Wikipedia #14 – Wikipedia and Philosophy

During our philosophy seminar under Klaus-Jürgen Grün this last weekend, we also consulted Wikipedia on our way towards trying to find a consensus. We were discussing unanswered questions about Heinrich Wilhelm von Kleist and his short story about theErdbeben in Chili (Earthquake in Chili).

I took advantage of the opportunity and asked the many philosophers present (students, doctoral candidates and one professor) about their opinions on the quality of philosophical articles in the German Wikipedia version.

They were surprisingly agreed in their answers:

As a general rule, the articles are excellent, highly competent and very balanced. Consequently, most of the faculties of Philosophy now accept Wikipedia as a reference source!
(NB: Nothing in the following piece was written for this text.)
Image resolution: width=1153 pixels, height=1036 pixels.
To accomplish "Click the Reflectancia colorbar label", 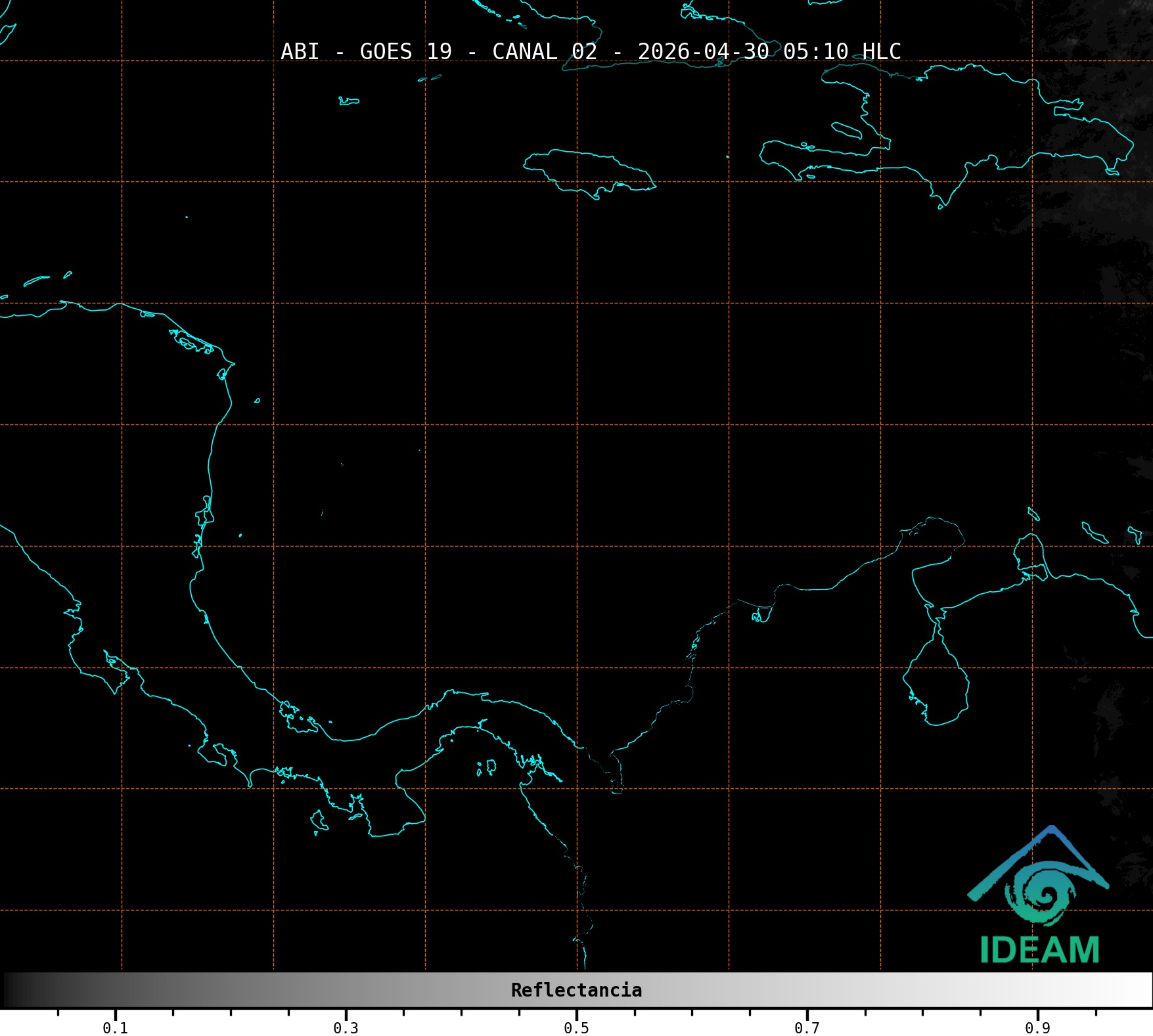I will [576, 990].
Regardless of my personal enthusiasm about Wikipedia, it came as a bit of a surprise. After all, there are quite a few articles on scientific and historical themes in the field of informatics in Wikipedia which, although not wrong in principle, are far from perfect. And I still keep finding more than just trifles that would benefit from improvement!

This seems to be in stark contrast to the aforementioned comments by philosophers. Naturally, I find it easy to come up with an explanation:

Computer scientists have less time to spare than philosophers. They have too much work and their main concern is earning money. Those computer scientists who are retired are so fed up with informatics that all they want is to “put away the pen”. So they never concern themselves with informatics when they are pensioned.

Philosophers, however, remain philosophers all through their lives. They will never stop philosophizing!

There is another advantage for philosophers as opposed to computer scientists: they have learned to express things with high precision. We computer scientists, on the other hand, are world champions when it comes to solving problems with the artificial programming languages. Yet we are not capable of explaining complicated correlations in simple natural language.
So here is what I recommend:

My dear computer scientists! How about being less concerned with earning a lot of money and instead taking better care of your professional discipline – also in Wikipedia? What you should do is continue to do so when you are retired. And why not also practice and learn a little philosophy?

(Translated by EG)

4 Kommentare zu “Wikipedia #14 – Wikipedia and Philosophy”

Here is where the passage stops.